**Written problem**
Reproduce verbatim everything from the first line of the data down to the line containing "Publications (118, 4)", including that line.

**Supplied information**
+ + + +
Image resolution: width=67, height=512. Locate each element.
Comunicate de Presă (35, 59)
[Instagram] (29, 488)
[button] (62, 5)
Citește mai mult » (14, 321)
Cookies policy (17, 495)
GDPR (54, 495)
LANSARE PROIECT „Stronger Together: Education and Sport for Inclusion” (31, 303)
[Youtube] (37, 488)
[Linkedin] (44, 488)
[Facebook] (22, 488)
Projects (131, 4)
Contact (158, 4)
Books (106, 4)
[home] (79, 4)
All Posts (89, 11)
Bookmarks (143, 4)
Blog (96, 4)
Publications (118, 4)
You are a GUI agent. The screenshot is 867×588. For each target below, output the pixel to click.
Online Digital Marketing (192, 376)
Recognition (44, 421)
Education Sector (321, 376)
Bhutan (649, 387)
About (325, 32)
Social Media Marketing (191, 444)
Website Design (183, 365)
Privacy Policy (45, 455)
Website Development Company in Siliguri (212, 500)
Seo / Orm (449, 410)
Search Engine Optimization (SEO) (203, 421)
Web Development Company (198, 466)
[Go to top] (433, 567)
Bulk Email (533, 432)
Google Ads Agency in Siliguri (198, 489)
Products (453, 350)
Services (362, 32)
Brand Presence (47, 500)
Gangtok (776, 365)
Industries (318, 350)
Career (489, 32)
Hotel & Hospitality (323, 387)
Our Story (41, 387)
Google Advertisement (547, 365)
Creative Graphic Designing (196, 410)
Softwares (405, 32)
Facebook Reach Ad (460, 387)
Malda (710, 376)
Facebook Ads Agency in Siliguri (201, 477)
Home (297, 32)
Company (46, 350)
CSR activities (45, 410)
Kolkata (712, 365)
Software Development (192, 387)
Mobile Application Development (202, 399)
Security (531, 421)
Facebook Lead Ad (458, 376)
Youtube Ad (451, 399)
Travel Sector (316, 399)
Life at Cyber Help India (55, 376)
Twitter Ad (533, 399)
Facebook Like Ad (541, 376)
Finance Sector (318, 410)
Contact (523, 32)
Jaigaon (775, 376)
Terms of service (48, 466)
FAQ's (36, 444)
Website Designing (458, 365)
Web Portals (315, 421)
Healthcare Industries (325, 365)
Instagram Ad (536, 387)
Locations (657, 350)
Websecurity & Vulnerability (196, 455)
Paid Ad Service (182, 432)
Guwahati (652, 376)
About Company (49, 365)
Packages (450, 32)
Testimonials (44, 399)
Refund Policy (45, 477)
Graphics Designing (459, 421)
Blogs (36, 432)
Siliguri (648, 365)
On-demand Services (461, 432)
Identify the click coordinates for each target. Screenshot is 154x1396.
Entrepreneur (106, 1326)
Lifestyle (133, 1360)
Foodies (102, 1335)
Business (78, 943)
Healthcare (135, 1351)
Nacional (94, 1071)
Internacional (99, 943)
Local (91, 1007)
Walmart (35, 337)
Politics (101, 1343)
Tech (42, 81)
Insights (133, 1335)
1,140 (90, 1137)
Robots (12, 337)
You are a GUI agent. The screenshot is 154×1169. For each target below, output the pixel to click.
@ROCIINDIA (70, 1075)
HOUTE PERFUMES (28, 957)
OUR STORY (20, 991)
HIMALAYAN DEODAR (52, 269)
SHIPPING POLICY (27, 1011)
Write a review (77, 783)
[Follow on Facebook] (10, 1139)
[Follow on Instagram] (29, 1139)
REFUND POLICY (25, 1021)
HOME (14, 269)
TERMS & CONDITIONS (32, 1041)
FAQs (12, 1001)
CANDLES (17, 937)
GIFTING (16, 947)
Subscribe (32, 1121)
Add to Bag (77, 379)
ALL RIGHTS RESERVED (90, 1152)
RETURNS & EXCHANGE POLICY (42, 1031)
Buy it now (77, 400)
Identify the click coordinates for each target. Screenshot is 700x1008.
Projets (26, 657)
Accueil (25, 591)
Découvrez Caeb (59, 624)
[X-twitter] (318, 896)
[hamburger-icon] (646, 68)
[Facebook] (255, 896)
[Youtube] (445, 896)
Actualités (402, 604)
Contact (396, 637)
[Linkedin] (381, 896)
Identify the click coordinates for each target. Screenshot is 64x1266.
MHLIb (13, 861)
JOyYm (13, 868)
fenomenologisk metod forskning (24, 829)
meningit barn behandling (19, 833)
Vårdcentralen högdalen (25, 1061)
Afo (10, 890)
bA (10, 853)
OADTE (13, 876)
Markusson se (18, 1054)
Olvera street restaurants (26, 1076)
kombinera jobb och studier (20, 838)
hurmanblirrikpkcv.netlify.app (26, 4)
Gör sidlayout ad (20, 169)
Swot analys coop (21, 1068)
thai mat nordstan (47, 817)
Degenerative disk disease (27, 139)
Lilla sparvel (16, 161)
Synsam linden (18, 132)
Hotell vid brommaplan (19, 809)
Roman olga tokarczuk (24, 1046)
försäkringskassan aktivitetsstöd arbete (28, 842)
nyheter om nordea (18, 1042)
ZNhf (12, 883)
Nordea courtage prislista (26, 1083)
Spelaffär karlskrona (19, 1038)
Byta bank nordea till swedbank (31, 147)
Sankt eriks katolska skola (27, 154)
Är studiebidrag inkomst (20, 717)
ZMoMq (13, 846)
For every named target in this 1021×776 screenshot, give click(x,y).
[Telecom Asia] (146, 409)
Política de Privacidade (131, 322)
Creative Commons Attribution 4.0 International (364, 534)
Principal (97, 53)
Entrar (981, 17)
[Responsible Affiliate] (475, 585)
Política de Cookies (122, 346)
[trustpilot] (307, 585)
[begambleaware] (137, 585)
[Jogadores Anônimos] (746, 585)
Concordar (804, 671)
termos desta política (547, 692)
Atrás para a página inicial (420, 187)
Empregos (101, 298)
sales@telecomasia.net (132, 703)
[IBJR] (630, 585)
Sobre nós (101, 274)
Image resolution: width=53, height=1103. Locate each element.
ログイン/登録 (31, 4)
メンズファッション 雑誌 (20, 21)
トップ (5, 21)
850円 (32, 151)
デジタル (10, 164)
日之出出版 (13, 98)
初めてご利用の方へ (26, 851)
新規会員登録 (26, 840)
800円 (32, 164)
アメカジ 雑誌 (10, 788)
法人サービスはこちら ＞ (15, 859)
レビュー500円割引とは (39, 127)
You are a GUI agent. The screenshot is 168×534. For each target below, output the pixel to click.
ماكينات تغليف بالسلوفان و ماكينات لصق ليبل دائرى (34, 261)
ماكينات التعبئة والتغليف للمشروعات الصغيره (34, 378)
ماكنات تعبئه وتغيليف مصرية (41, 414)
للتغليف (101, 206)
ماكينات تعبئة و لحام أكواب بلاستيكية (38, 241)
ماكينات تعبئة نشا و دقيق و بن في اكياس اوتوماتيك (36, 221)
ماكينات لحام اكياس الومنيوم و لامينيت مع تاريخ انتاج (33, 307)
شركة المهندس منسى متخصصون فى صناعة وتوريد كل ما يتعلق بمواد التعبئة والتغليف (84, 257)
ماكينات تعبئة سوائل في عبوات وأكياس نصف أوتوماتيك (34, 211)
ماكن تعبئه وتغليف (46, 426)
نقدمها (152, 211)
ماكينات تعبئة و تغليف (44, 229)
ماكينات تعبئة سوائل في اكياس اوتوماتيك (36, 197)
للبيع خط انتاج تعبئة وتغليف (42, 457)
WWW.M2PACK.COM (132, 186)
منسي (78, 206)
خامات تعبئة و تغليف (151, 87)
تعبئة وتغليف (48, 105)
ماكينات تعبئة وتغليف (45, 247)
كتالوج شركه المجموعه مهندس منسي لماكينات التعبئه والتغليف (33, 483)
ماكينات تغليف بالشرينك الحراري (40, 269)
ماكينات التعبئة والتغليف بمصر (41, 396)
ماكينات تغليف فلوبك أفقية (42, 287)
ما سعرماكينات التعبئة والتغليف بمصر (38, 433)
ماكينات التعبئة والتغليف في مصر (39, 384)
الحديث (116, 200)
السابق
+ + + +
**Written response**
Image resolution: width=67, height=512. Locate each element.
Comunicate de Presă (35, 59)
[Instagram] (29, 488)
[button] (62, 5)
Citește mai mult » (14, 321)
Cookies policy (17, 495)
GDPR (54, 495)
LANSARE PROIECT „Stronger Together: Education and Sport for Inclusion” (31, 303)
[Youtube] (37, 488)
[Linkedin] (44, 488)
[Facebook] (22, 488)
Projects (131, 4)
Contact (158, 4)
Books (106, 4)
[home] (79, 4)
All Posts (89, 11)
Bookmarks (143, 4)
Blog (96, 4)
Publications (118, 4)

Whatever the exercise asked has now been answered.